My review of The Revenant of Thraxton Hall by Vaughan Entwistle

THE REVENANT OF THRAXTON HALL: The Paranormal Casebooks of Sir Arthur Conan Doyle by Vaughn Entwistle

£11.25 paperback; £0.99 Kindle

Published by Masque Publishing, 308 pages

Revenant: In folklore, a revenant is an animated corpse that is believed to have revived from death to haunt the living. The word revenant is derived from the Old French word, revenant, the "returning".

A more disparate pair of collaborators it would be hard to imagine than Sir Arthur Conan Doyle and Oscar Wilde, yet Vaughn Entwistle accomplishes this in The Revenant of Thraxton Hall with remarkable skill, name-dropping on the way other notables from that era in a complex novel of supernatural intrigue. And, yes, despite there being some all too human malefactors involved in this tale, the supernatural has a malignant and all-important presence.

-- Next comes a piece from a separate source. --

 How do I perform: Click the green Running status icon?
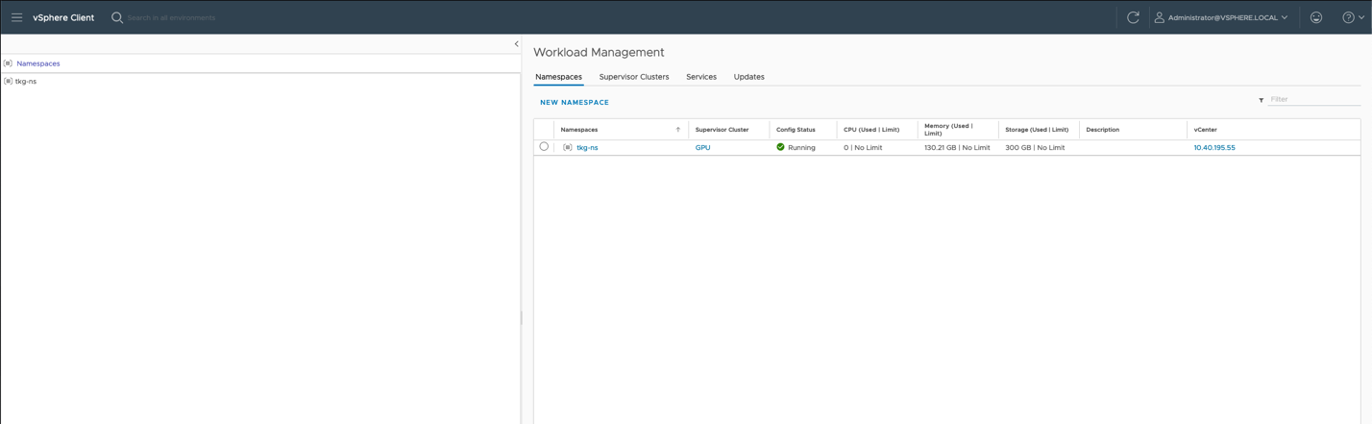(780, 147)
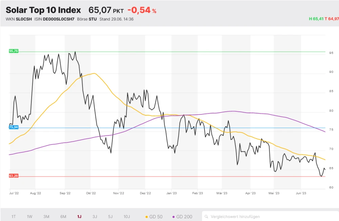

It is 1893 and The Strand has just published The Adventure of the Final Problem, in which Sherlock Holmes brings about the death of Professor Moriarty at the cost of his own life. Thus putting an end, so far as Doyle is concerned, to the Holmes stories, which, despite the wealth and success they have brought him, he has grown completely weary. But by doing this he has suddenly made himself the most hated man in London, as crowds of outraged Holmes devotees demonstrate outside the magazine’s offices, shouting their anger at the death of their hero. Doyle has other problems to deal with though: his wife Louisa is slowly dying of tuberculosis, and for all his medical knowledge he can do nothing to save her. It is now, like something out of one of his Holmes stories, that a mysterious letter arrives asking for his help.

Through a series of convincingly elaborate circumstances, it is not long before Doyle and his close friend Oscar Wilde embark on a train to Lancashire to stay at Thraxton Hall, where the newly created Society for Psychical Research will be holding a series of investigations. Thraxton Hall is owned by Lady Hope Thraxton, who though young has an affliction which makes sunlight deadly for her and must remain sheltered from it. Her family has a morbid history of murder and witchcraft and a curse which looks to culminate soon in her violent death.

This complex novel is splendidly fast moving with some sparkling dialogue, some of which, especially between Doyle and Wilde actually made me chuckle out loud! Not that this humour doesn’t share space with some well-written horror, especially in the decaying edifice of Thraxton Hall, a memorable haunted house, replete with secret rooms and hidden passageways and a huge, mouldering, partially flooded crypt. And a blind butler!

It never lets you down and remains engrossing right to the final page, with characters that leap full-fleshed from the page.  

Vaughn Entwistle has written another “paranormal casebook” of Conan Doyle, again accompanied by Oscar Wilde, The Dead Assassin. Having enjoyed reading The Revenant of Thraxton Hall I will most definitely be ordering this, as well as another historical novel, Hideous Progeny, which is about Mary Shelley and “her monster”! I can see me spending quite some time over the next few months acquainting myself with these and other books by Vaughn Entwistle, a writer I am glad to have discovered at last.